### THE TASK
The required output is the exact run of lines below that opens at the line with "Given: Click the" and closes at the line with "You are a computer-use agent.".

[Dataset entries]
----

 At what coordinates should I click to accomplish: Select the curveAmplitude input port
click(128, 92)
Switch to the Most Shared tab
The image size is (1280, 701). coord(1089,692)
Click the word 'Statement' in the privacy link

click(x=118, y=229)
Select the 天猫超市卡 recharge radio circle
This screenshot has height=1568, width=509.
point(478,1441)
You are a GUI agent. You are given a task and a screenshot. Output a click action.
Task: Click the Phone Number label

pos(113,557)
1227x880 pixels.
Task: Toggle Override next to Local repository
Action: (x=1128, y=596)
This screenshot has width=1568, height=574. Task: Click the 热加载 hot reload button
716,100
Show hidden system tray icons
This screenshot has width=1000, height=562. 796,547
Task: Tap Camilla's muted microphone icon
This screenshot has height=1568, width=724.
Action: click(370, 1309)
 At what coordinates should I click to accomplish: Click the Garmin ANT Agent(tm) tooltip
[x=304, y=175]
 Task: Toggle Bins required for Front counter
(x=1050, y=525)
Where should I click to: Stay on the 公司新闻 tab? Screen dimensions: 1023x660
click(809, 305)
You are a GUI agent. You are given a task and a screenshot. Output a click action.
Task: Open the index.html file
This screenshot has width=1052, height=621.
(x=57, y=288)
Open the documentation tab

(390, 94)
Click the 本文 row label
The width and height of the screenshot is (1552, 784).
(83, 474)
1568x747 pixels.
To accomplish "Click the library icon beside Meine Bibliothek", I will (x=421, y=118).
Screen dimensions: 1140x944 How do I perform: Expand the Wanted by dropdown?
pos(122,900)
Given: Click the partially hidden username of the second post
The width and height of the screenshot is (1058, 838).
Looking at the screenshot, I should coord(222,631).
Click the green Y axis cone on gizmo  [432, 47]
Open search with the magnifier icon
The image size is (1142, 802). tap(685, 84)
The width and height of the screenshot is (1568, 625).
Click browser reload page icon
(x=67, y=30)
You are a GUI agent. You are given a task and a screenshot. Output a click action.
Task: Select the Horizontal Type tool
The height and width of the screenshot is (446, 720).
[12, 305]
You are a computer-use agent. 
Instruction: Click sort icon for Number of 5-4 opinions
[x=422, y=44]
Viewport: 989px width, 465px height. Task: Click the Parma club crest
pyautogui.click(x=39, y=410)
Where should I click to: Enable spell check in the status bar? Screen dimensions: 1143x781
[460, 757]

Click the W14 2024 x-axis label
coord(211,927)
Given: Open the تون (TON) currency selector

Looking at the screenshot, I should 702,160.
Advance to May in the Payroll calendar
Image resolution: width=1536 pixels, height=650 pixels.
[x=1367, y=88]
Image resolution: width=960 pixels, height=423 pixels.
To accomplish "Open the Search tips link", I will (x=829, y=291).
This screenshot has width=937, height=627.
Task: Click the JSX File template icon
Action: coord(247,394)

----

### SOLVED PROBLEM
Given: Click the partially hidden username of the second post
The width and height of the screenshot is (1058, 838).
Looking at the screenshot, I should coord(222,631).
Click the green Y axis cone on gizmo  [432, 47]
Open search with the magnifier icon
The image size is (1142, 802). tap(685, 84)
The width and height of the screenshot is (1568, 625).
Click browser reload page icon
(x=67, y=30)
You are a GUI agent. You are given a task and a screenshot. Output a click action.
Task: Select the Horizontal Type tool
The height and width of the screenshot is (446, 720).
[12, 305]
You are a computer-use agent. 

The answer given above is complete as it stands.